Malala Yousafzai on Supporting Riz Ahmed’s Pillars Artist Fellowship for Muslim Representation on Screen

Alongside her work through Extracurricular and Malala Fund, Yousafzai is throwing her weight behind Pillars Artist Fellowship, which supports emerging Muslim directors and screenwriters.

The program is timely, given shocking new data from the USC Annenberg Inclusion Initiative that reveals Muslims comprised only 1.1% of characters in popular television series from 2018 to 2019, despite making up 25% of the world’s population.

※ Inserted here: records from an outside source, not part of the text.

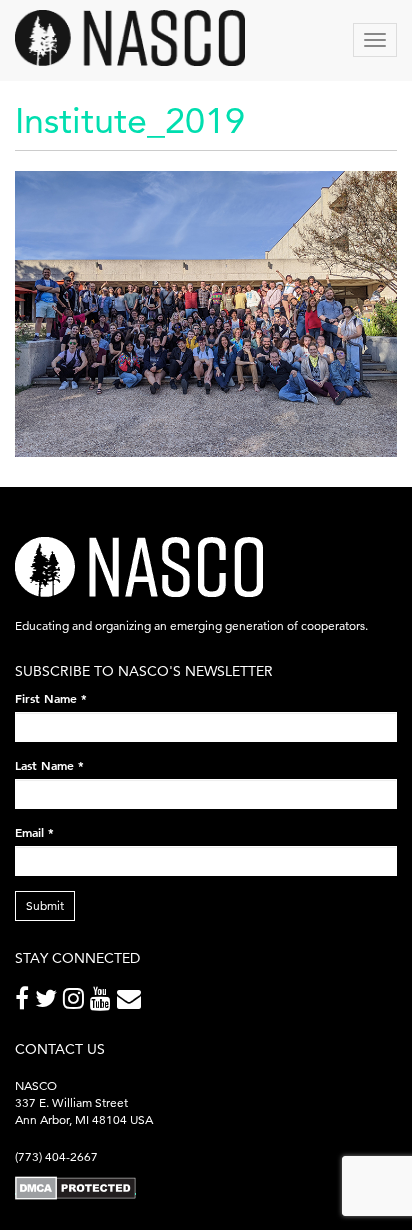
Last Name (49, 765)
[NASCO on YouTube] (103, 1002)
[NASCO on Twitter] (49, 1002)
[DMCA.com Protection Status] (75, 1186)
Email (34, 832)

Set up last year by Pillars Fund and actor-producer Riz Ahmed and his production company, Left Handed Films, the fellowship provides an unrestricted grant of $25,000 to 10 recipients a year. It also offers one-on-one mentorship, professional development and access to an advisory committee of leading figures such as “Ms. Marvel” showrunner Bisha K. Ali and Mahershala Ali.

“The work that Riz is doing is incredible, to ensure that Muslim writers, directors, producers and actors — especially those who are in the early phase of their careers — get the opportunity and the support they need to ensure that their dream in this industry becomes true,” Yousafzai says.

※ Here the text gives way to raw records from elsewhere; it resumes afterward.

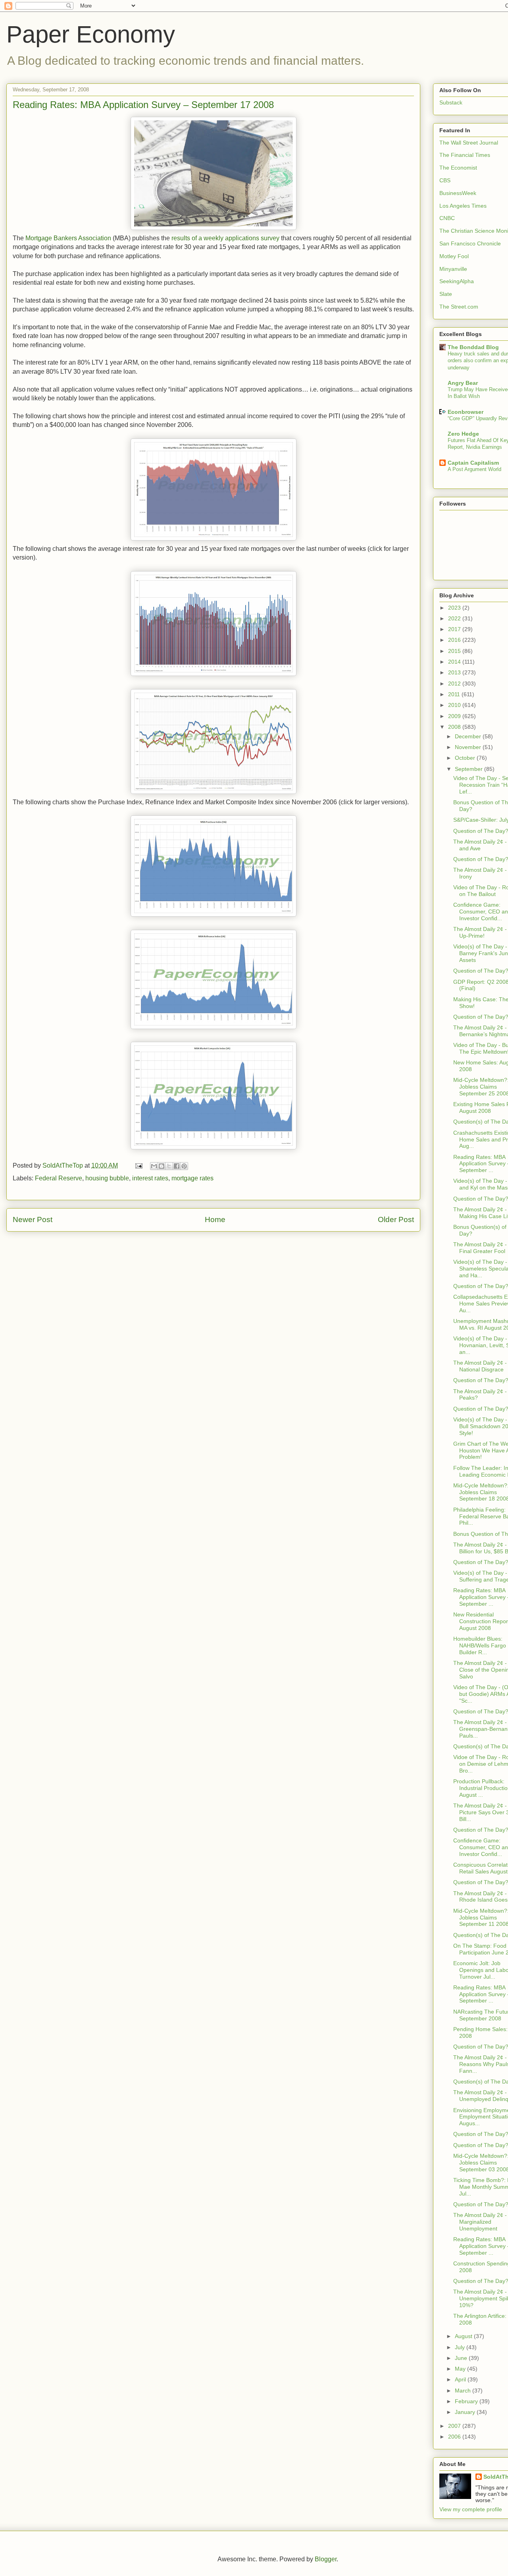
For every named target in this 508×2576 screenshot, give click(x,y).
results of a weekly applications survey (225, 238)
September (469, 769)
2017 (455, 629)
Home (215, 1219)
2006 (455, 2436)
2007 (455, 2426)
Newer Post (32, 1219)
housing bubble (107, 1178)
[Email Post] (138, 1165)
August (464, 2336)
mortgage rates (192, 1178)
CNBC (447, 218)
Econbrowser (465, 412)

She hopes, too, that Extracurricular can collaborate on film projects with Ahmed and others who are passionate about “stories that would often be declined or dismissed.”

“When you see these different characters, it gives you a better perspective of the world, and you challenge and unlearn as much as you learn new things,” Yousafzai adds.

Variety revealed Yousafzai’s first slate of Extracurricular projects for Apple TV+, which the young activist struck a multiyear programming pact with in 2021.

“You’re often told in Hollywood, implicitly or explicitly, that the characters are too young, too brown or too Muslim, or that if one show about a person of color is made, then that’s it — you don’t need to make another one. That needs to change,” Yousafzai said.

“I’m a woman, a Muslim, a Pashtun, a Pakistani and a person of color. And I watched ‘Succession,’ ‘Ted Lasso’ and ‘Severance,’ where the leads are white people — and especially a lot of white men. If we can watch those shows, then I think audiences should be able to watch shows that are made by people of color, and produced and directed by people of color, with people of color in the lead. That is possible, and I’m gonna make it happen.”